- Assigned task -
For every line in the records that has the word "computer", make a copy.

- Material for the task -
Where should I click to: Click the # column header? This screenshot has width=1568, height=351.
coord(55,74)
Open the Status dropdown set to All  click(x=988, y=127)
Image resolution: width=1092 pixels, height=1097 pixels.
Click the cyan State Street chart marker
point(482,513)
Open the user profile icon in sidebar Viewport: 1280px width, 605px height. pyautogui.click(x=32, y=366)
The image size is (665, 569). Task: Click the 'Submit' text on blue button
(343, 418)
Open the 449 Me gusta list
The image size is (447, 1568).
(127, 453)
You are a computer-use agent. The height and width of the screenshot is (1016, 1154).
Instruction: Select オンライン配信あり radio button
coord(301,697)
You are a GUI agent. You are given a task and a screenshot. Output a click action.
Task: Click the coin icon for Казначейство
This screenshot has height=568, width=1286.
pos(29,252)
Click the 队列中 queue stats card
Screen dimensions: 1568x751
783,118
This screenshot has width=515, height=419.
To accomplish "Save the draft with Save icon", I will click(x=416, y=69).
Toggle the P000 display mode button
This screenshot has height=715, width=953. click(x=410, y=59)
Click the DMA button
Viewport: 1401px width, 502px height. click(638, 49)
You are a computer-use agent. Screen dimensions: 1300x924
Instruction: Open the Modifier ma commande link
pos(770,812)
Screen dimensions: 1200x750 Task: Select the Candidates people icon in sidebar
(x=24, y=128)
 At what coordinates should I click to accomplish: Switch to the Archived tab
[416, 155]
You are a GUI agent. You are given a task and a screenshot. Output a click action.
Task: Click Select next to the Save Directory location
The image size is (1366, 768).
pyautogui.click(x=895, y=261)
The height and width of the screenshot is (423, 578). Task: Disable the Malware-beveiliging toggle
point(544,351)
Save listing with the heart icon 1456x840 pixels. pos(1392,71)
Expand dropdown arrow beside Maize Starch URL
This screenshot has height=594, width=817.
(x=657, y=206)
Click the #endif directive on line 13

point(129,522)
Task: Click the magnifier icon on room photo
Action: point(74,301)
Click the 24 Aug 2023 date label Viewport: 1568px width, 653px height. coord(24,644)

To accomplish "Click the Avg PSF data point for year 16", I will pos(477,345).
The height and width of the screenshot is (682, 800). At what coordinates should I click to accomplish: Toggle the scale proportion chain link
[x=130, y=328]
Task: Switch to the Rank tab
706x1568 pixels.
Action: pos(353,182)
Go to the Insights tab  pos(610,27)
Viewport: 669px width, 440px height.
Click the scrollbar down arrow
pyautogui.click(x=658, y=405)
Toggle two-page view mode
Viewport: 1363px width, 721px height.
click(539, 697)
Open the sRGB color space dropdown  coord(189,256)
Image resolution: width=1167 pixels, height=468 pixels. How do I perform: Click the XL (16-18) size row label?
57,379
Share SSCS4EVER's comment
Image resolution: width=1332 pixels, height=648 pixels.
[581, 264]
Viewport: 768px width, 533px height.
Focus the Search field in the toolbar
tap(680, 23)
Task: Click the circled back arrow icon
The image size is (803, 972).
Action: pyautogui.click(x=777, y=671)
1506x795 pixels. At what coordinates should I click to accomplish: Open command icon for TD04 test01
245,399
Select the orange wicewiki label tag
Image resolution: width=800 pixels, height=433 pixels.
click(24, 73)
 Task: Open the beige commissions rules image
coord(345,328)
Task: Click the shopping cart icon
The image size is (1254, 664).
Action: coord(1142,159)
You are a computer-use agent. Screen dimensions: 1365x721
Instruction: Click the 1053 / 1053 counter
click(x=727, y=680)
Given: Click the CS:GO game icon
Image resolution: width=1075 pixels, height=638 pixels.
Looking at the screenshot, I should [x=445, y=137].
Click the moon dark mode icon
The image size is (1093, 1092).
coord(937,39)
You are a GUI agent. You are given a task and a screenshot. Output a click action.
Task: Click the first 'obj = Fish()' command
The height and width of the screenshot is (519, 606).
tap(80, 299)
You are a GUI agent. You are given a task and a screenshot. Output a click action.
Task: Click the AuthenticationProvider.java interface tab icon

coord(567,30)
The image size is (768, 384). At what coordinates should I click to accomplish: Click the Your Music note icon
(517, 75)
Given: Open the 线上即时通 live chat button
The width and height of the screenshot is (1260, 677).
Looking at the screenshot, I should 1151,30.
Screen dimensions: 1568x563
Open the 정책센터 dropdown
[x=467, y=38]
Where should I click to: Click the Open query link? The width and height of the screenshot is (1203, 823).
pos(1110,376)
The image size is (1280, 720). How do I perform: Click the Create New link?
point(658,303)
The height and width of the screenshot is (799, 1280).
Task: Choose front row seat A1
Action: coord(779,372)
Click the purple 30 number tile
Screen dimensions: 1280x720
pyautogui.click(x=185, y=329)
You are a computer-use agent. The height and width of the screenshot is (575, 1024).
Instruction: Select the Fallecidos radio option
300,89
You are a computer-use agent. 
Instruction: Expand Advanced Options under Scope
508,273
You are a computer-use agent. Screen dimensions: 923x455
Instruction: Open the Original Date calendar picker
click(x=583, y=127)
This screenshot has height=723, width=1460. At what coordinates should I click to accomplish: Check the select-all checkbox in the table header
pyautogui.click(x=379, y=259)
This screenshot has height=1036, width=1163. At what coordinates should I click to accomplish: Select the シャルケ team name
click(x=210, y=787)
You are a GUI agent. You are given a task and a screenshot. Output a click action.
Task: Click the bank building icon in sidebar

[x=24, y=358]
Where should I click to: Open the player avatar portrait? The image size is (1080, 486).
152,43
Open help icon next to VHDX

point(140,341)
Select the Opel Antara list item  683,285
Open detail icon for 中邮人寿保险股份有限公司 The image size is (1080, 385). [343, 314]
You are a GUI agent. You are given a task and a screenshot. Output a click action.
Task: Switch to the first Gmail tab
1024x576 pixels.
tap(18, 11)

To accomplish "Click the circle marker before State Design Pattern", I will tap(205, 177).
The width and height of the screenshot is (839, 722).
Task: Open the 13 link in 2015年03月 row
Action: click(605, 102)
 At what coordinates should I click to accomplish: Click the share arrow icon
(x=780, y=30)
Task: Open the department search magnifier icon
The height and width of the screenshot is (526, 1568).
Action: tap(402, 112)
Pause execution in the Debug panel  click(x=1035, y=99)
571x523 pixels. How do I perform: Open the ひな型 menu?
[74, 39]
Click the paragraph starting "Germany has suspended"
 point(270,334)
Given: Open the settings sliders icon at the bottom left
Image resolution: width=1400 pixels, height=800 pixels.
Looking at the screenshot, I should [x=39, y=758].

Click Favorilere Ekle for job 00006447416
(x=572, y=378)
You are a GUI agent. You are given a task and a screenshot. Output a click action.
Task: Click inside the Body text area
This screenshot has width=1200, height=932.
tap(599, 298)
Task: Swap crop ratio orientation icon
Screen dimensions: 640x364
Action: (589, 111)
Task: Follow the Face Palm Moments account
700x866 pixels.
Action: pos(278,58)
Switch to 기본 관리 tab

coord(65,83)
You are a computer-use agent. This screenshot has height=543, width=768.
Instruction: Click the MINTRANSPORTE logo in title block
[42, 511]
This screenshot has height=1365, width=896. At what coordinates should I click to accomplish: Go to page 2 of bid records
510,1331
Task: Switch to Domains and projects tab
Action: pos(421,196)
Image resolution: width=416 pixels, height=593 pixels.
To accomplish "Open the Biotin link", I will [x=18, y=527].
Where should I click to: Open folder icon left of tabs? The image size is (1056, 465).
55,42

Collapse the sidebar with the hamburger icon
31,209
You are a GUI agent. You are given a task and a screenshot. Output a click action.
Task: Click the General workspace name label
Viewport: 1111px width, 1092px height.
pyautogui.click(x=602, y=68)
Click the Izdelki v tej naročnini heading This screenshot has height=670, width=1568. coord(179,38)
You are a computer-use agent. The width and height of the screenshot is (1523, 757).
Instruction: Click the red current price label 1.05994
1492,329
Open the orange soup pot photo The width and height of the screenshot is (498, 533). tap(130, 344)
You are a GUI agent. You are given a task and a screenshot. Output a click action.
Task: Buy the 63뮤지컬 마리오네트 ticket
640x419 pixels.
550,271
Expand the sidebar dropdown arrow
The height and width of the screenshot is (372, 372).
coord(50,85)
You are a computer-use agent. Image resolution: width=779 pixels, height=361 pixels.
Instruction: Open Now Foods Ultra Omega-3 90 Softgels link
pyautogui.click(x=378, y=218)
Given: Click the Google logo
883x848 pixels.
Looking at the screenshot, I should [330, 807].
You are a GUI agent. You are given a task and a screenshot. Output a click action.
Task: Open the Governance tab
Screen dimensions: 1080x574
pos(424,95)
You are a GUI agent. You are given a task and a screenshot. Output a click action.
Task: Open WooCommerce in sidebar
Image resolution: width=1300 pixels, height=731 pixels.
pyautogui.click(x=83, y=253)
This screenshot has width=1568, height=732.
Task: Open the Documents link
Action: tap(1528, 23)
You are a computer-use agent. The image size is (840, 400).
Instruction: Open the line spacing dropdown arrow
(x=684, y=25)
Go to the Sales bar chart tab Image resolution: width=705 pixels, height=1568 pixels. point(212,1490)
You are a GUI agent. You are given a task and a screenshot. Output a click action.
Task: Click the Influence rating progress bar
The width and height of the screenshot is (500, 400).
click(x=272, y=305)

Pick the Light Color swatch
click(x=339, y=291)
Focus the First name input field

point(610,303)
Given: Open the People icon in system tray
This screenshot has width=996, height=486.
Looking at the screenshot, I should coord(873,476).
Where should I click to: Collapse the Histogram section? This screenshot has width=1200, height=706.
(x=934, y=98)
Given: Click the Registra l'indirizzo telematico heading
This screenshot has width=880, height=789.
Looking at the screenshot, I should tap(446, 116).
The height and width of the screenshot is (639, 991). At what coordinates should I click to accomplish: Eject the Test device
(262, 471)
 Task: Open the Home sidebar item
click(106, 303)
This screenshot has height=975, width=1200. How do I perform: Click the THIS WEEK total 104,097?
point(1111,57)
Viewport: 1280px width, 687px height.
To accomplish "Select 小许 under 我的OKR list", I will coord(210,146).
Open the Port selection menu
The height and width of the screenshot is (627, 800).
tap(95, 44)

- Result of the task -
You are a computer-use agent. The height and width of the screenshot is (1016, 1154).
You are a computer-use agent. Screen dimensions: 1300x924
You are a computer-use agent. Screen dimensions: 1365x721
You are a computer-use agent. The height and width of the screenshot is (575, 1024).
You are a computer-use agent. 
You are a computer-use agent. Screen dimensions: 923x455
You are a computer-use agent. This screenshot has height=543, width=768.
You are a computer-use agent. The width and height of the screenshot is (1523, 757).
You are a computer-use agent. Image resolution: width=779 pixels, height=361 pixels.
You are a computer-use agent. The image size is (840, 400).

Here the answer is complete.